**** LISTED ENTRIES
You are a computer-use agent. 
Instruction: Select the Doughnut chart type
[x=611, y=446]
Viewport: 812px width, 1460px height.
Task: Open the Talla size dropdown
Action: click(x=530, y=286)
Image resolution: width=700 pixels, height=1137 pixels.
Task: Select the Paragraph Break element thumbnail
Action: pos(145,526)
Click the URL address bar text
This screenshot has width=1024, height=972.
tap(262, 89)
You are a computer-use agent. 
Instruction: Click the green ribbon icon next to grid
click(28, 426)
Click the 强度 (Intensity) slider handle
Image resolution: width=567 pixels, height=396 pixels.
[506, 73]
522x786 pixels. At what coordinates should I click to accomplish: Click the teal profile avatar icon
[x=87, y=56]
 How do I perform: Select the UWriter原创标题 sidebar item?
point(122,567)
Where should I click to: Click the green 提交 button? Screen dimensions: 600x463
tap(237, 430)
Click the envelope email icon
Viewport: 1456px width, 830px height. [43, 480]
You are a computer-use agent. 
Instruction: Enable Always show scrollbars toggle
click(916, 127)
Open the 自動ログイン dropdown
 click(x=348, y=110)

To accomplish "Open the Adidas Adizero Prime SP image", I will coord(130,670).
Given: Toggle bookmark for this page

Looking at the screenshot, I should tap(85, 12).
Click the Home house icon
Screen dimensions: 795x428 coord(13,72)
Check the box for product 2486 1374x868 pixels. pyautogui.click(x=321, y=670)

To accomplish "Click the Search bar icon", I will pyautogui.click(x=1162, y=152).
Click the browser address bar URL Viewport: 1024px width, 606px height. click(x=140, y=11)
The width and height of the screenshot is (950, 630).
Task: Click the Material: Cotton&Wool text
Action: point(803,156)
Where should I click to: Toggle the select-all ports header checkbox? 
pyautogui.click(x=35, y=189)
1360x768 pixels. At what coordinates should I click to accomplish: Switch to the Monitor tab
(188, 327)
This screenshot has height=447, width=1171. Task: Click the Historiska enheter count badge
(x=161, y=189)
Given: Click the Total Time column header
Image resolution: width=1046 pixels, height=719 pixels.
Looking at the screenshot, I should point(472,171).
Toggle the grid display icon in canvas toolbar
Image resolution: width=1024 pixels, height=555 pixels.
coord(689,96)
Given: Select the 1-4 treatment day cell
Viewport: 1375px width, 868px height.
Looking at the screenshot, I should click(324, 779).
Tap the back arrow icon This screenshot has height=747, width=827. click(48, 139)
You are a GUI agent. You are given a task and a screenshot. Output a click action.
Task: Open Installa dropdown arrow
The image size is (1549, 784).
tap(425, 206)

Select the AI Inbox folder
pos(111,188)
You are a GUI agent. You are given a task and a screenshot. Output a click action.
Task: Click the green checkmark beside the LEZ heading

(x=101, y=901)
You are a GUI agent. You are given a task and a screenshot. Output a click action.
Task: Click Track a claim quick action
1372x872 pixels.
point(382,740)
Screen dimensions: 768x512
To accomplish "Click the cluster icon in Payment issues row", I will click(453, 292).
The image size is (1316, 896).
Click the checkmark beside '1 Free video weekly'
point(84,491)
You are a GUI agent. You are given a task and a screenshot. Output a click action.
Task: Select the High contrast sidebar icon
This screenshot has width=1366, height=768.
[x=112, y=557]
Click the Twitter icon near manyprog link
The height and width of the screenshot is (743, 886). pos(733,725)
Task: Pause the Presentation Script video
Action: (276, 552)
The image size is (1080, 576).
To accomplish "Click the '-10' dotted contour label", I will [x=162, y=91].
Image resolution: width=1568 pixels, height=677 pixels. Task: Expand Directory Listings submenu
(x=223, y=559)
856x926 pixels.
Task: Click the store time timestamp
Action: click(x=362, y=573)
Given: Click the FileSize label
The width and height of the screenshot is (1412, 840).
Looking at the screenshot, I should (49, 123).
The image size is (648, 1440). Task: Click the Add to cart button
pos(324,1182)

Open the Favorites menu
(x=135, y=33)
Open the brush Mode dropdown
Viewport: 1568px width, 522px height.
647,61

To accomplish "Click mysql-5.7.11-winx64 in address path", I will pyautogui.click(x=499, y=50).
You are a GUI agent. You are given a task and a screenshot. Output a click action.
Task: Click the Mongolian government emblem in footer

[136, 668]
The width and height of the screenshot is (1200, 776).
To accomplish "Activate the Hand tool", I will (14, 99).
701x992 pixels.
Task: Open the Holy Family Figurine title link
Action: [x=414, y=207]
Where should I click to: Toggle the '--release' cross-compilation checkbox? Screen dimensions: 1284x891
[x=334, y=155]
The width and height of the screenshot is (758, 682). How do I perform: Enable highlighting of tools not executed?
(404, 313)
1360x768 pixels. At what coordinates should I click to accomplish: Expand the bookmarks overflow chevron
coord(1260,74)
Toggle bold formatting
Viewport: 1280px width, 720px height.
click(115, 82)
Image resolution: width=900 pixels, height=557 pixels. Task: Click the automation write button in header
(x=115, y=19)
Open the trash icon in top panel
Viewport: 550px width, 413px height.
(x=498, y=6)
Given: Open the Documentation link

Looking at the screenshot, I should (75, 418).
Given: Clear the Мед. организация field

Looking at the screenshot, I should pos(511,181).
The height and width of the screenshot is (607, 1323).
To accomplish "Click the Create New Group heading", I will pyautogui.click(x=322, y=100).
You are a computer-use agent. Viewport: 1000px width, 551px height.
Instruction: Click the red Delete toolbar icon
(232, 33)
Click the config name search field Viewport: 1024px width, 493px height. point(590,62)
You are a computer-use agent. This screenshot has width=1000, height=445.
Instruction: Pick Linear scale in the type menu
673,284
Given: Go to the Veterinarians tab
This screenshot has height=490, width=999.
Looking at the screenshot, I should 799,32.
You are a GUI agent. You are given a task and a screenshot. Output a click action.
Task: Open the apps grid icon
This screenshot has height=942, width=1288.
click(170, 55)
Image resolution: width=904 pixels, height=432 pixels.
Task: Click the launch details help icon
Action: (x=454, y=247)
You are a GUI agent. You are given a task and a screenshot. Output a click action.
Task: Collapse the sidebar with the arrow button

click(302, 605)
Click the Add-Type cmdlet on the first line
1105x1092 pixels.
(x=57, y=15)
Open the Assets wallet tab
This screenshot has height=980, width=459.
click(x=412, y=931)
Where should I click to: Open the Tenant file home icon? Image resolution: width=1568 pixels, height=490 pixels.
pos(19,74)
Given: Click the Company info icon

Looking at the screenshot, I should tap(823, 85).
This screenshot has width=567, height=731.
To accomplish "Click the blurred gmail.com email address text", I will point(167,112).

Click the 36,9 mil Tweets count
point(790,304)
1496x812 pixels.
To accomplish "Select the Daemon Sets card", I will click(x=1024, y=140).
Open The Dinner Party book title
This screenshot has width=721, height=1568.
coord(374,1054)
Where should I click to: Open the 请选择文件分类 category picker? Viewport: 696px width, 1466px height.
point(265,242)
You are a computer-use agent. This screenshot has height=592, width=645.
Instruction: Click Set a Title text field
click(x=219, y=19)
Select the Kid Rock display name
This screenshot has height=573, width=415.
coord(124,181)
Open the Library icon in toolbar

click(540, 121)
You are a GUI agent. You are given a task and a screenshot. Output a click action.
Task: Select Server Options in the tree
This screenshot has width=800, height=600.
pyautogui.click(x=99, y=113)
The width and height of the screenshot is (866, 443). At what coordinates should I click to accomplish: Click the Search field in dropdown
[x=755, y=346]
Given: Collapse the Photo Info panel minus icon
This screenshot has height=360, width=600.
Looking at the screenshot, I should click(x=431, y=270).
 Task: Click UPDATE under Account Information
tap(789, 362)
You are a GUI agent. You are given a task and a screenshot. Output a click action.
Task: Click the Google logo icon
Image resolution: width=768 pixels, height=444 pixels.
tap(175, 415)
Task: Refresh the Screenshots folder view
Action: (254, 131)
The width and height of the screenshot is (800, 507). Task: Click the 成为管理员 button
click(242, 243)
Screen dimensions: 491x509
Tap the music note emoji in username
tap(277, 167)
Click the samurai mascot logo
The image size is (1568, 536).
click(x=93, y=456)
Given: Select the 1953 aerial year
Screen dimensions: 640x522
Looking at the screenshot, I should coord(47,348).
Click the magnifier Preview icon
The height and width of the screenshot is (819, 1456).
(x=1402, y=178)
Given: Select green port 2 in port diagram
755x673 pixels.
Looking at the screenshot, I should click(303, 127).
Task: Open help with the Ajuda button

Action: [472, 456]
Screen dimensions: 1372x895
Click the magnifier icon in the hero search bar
********
§ WORK ITEM
Where a line in the entries holds "label", copy that line.

§ TASK RESPONSE
To accomplish "Click the '-10' dotted contour label", I will [x=162, y=91].
Given: Click the FileSize label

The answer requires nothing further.